Bonjour, ravie de vous retrouver pour ce rendez-vous du dimanche : premières lignes, créé par Ma Lecturothèque. Cela permet ainsi de se faire une idée sur le livre que nous allons lire voire même de faire une belle découverte. Nous aimons beaucoup le principe.
Le concept est simple, chaque dimanche, il faut choisir un livre et en citer les premières lignes.
Le choix de EMY :

Feuilleplume est vent. Feuilleplume est mouvante, volante, courant d’air. Chapardeuse, aussi. Feuilleplume ne rend pas tout ce qu’elle absorbe. Parfois oui, parfois non. Des pages entières, des coins de bouquins grignotés dans la marge, jusqu’aux premières lettres savoureuses. Feuilleplume a faim de ces caractères d’impression. Caractérielle… je suis… Feuilleplume !
Mes deux humains ne m’en veulent pas, ils ont compris mon appétit. Jamais rassasiée, Feuilleplume. Plus fort qu’elle. Manger des mots, des lettres, boulotter des textes, pour les recracher sous forme nouvelle. Là un sonnet, ici un plan, une trame ou un personnage dans ses moindres détails. La création brute. Jamais à partir de rien, mais toujours feuillement original ! Elle leur coûte cher en livres, l’animale, mais c’est un moindre mal pour me garder auprès d’eux. Si les pages viennent à manquer, ils savent que je migrerai. Volage, aussi, la Feuilleplume. Pour le moment, pas de raisons. Ce cocon-ci, anonyme espace de création noyé dans les méandres de la ville, regorge de recoins et d’ouvertures, de mots vieux et de voix solides. Tellement de pensées dissonantes, de choix et d’itinéraires, de passions, de gloire et d’avenir. Tout est là, à portée de truffe : d’infinies possibilités de sons, d’images et de couleurs. Tellement de choses ont été dites, écrites. Feuilleplume les digère, son corps entier comme un gros estomac de neurones littéraires, ses plumes changeant la forme de leur tissage et leur teinte selon l’agencement des lettres. Le ton, l’ambiance, le rythme et l’histoire structurent mes traits.

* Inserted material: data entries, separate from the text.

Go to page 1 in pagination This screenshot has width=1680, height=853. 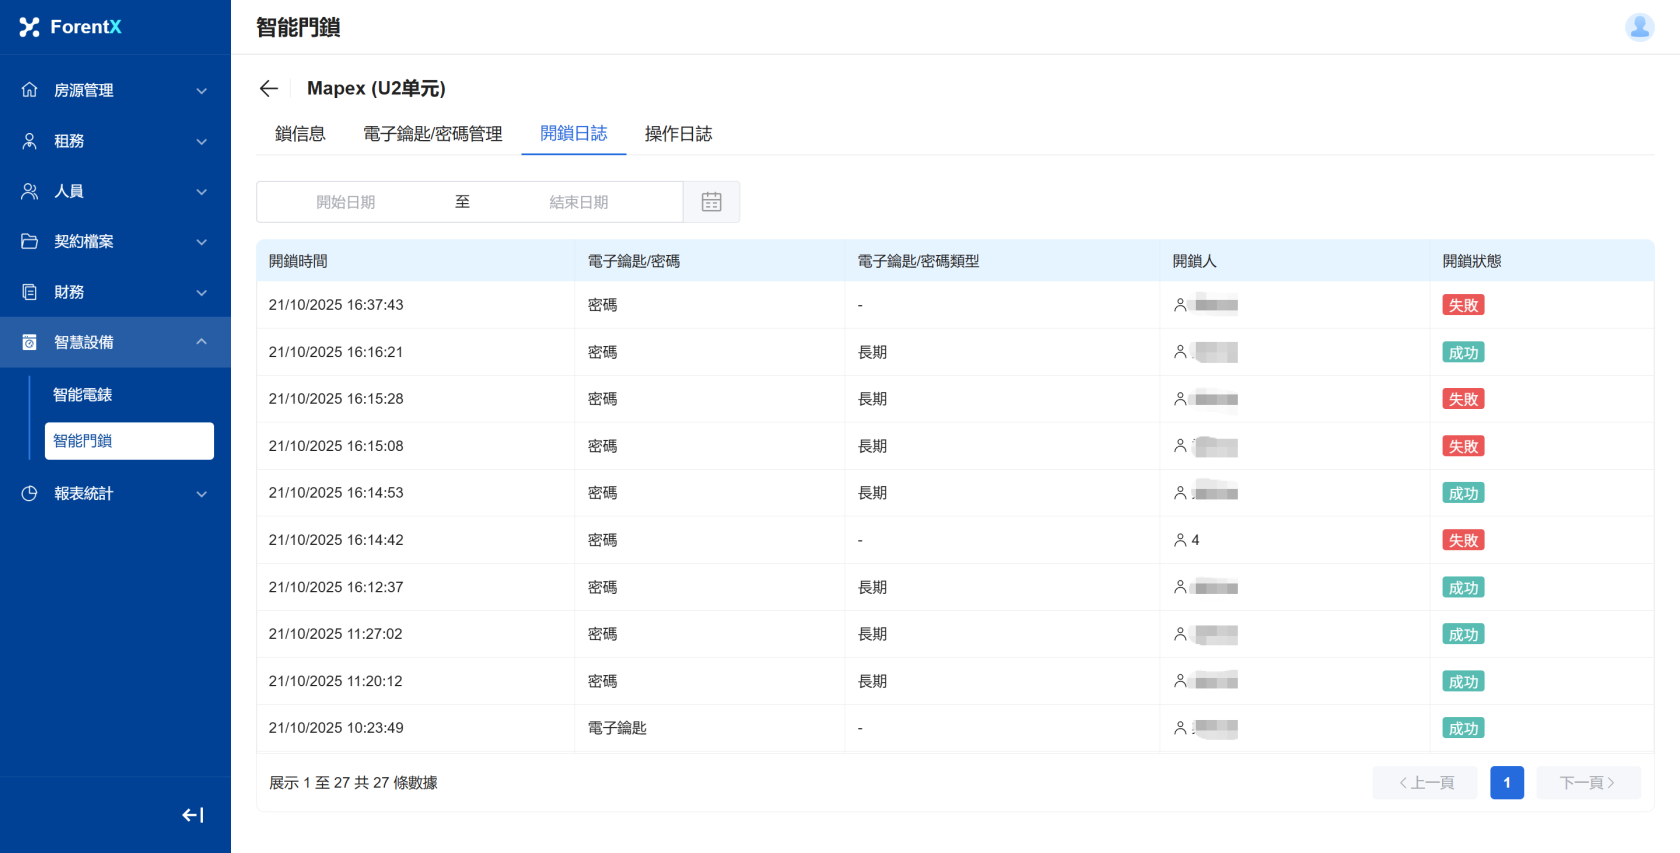point(1506,783)
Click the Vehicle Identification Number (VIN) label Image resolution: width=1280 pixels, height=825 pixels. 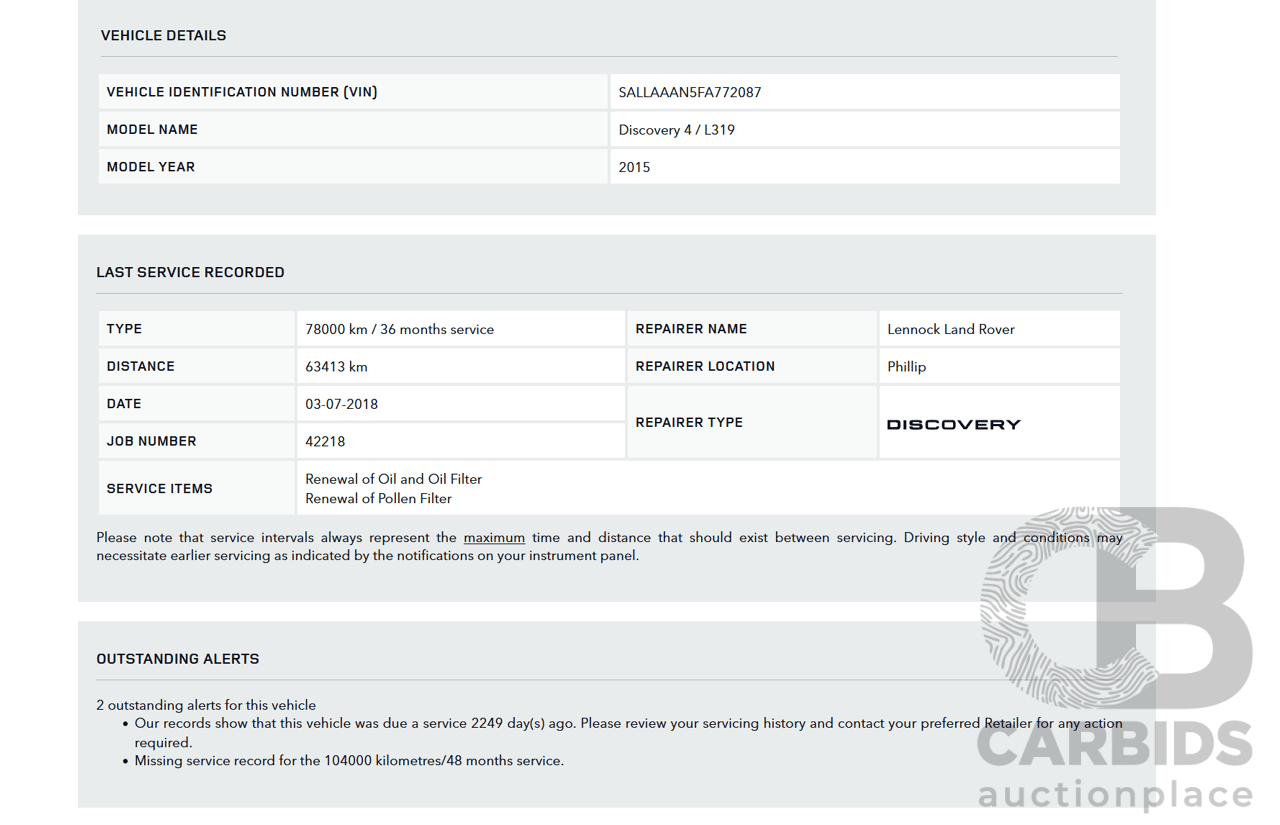tap(242, 92)
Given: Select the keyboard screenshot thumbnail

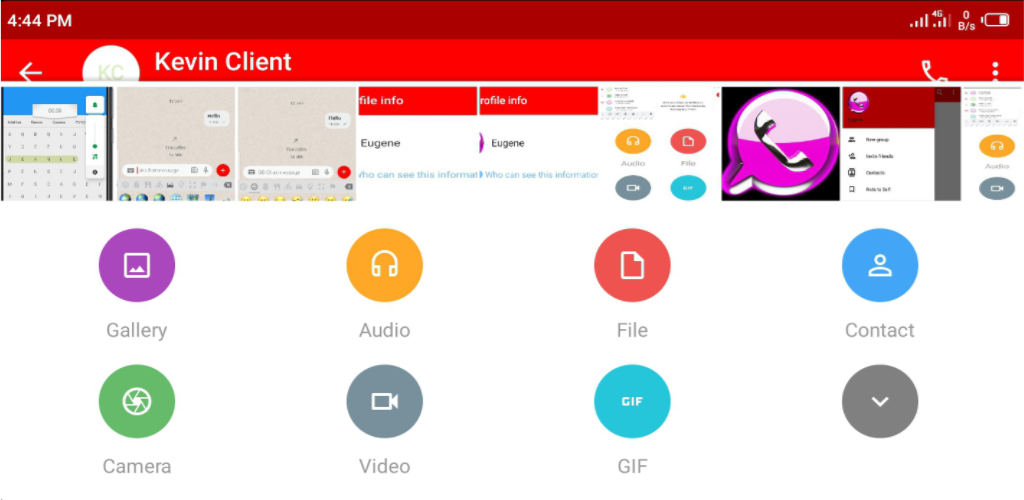Looking at the screenshot, I should (57, 144).
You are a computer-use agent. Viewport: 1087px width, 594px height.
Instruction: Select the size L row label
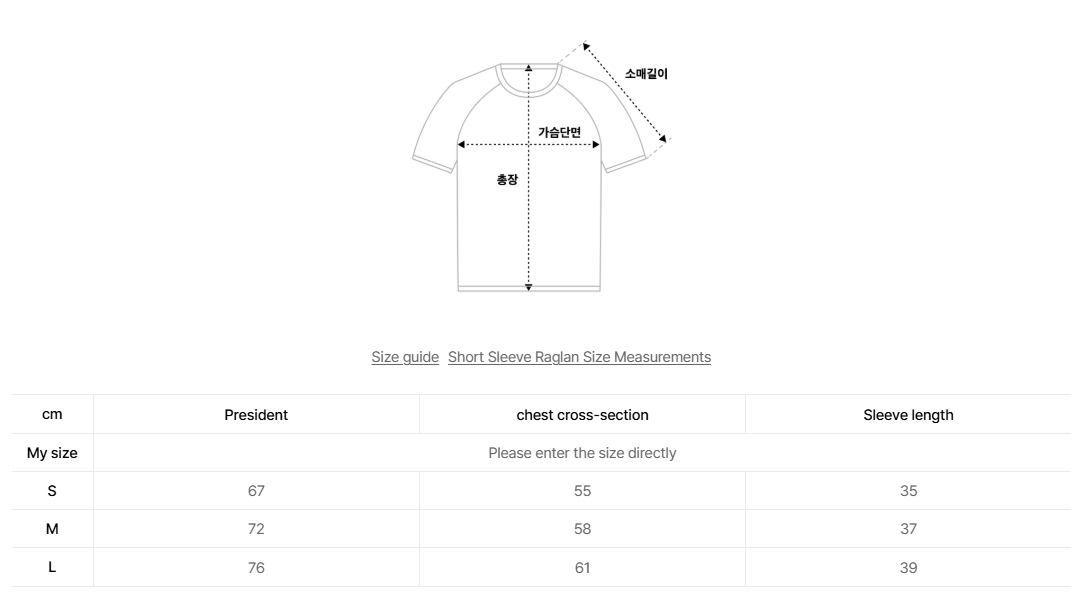point(52,567)
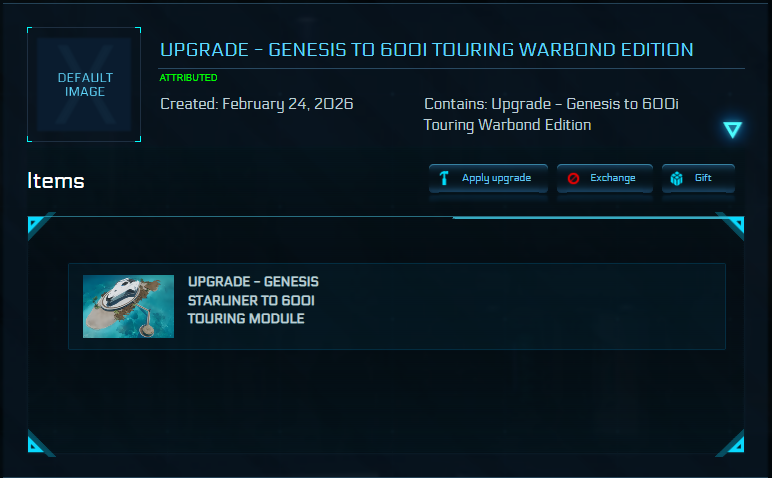Screen dimensions: 772x478
Task: Click the Created February 24, 2026 date
Action: pos(257,104)
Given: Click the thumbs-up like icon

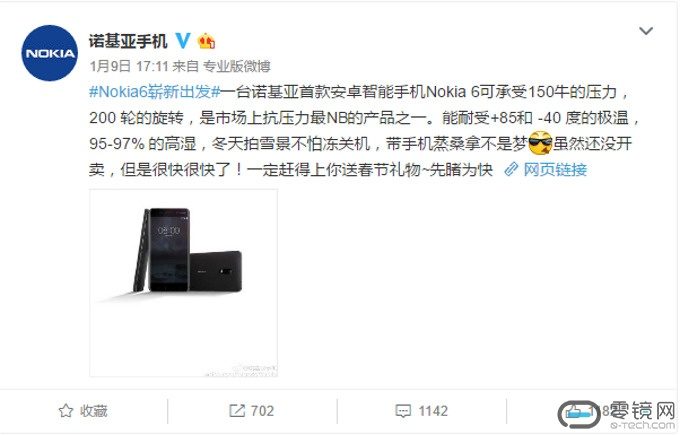Looking at the screenshot, I should point(575,411).
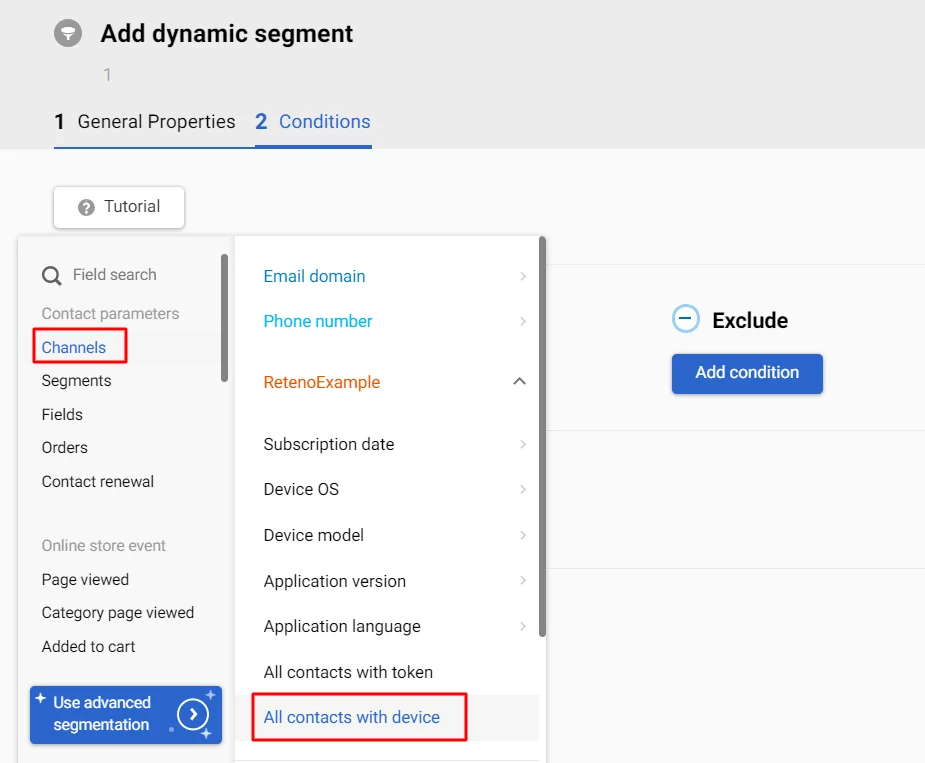Image resolution: width=925 pixels, height=763 pixels.
Task: Click the arrow circle on advanced segmentation
Action: pos(193,714)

Feuilleplume est volatile fiction, errant de forme en forme, habitant l’étagère du salon, le carton du grenier ou les pots à épices de la cuisine. Entre les lattes du sommier je me divise, chatouillée par les rebondissements lascifs de mes humains, absorbant chacun des mots qu’ils s’échangent, et même ces sons plus informels que j’interprète sans vraiment comprendre. À la tapisserie je m’intègre, fresque murale pour les invités, secret terrible pour le duo qui habite ici. Il a fallu des années pour comprendre les règles, la notion de sécurité et la bienveillance de mes humains. Nous nous protégeons mutuellement. Ils me nourrissent, je leur offre l’objet de mes digestions. Avec d’autres animaux domestiques, cette entente serait tout bonnement répugnante. Pas avec Feuilleplume. Mes humains, eux, se jettent avidement sur mes productions, impatients d’en découvrir le sens et la substance. Nous nous sommes trouvés. Mon intuition me souffle que je n’ai pas atterri ici par hasard. Peu importe, j’y suis.